Utility rate schedules are applied to accounts based on several criteria items. An account usually gets classified into a rate schedule based on what it services (residential, large commercial, time of use, private area lights, etc.) and how much the account consumes. There can certainly be situations where an account is incorrectly classified. Sometimes, accounts can be placed in a more expensive rate classes but then consumption changes (result of some sort of conservation or equipment replacement initiative) and the utility does not change the rate schedule to a lower cost schedule – thus depriving the conservation project its total value.

Also, utilities can be required to refund any overages that were incorrectly billed. So, not only would you get the savings going forward, you may be able to get a refund on previous bills. Keep in mind, there are often limitations set that govern how far back the utility must pay refunds.

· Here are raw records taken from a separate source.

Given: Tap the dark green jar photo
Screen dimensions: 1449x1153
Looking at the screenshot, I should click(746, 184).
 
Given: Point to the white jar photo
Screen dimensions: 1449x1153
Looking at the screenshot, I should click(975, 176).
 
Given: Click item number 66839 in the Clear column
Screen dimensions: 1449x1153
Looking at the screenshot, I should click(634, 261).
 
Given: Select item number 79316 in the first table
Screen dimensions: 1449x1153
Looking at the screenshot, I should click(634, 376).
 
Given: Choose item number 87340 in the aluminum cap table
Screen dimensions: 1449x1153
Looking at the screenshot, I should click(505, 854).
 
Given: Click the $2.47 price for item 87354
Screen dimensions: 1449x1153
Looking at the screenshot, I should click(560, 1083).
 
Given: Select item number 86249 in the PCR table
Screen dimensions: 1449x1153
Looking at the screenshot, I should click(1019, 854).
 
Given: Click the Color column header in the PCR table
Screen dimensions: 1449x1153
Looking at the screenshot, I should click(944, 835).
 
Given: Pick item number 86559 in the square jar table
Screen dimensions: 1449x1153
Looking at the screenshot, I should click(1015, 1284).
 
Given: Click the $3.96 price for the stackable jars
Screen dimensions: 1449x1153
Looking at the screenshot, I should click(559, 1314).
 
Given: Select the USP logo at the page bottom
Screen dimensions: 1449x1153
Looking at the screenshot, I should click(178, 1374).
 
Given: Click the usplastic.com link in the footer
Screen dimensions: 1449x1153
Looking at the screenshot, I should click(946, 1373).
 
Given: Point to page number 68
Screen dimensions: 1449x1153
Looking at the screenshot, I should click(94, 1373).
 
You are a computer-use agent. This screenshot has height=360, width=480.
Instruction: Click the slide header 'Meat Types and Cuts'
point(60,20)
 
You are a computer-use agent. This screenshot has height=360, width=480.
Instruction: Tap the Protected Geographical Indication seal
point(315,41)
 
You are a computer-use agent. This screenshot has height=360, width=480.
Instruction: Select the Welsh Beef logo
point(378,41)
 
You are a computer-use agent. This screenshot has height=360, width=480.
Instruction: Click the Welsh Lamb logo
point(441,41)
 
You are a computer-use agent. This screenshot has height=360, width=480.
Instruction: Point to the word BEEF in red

There is a lot of analysis that can be done to check rates. We can often find ourselves in situations of diminishing returns – more detailed and time consuming analysis doesn’t yield returns worth the additional work. I am a big believer in the best bang for your buck. If your company has lots and lots of accounts, don’t get wrapped up in checking everything to precision. You will find that your greatest opportunities are the true outliers – the ones that really stand out. Address the accounts that really stand out first, make the changes, and check the results. Repeat. However, keep in mind the most effective means of a rate audit is checking every bill every month – use a system. Utility rate schedules change frequently as can the usage of an account which further substantiates the need of a reoccurring rate audit. If you are with a management company that has many properties, you will have many accounts. Trying to obtain data from all the utility companies when rate audits are done as a project versus being done in practice makes the analysis much more difficult.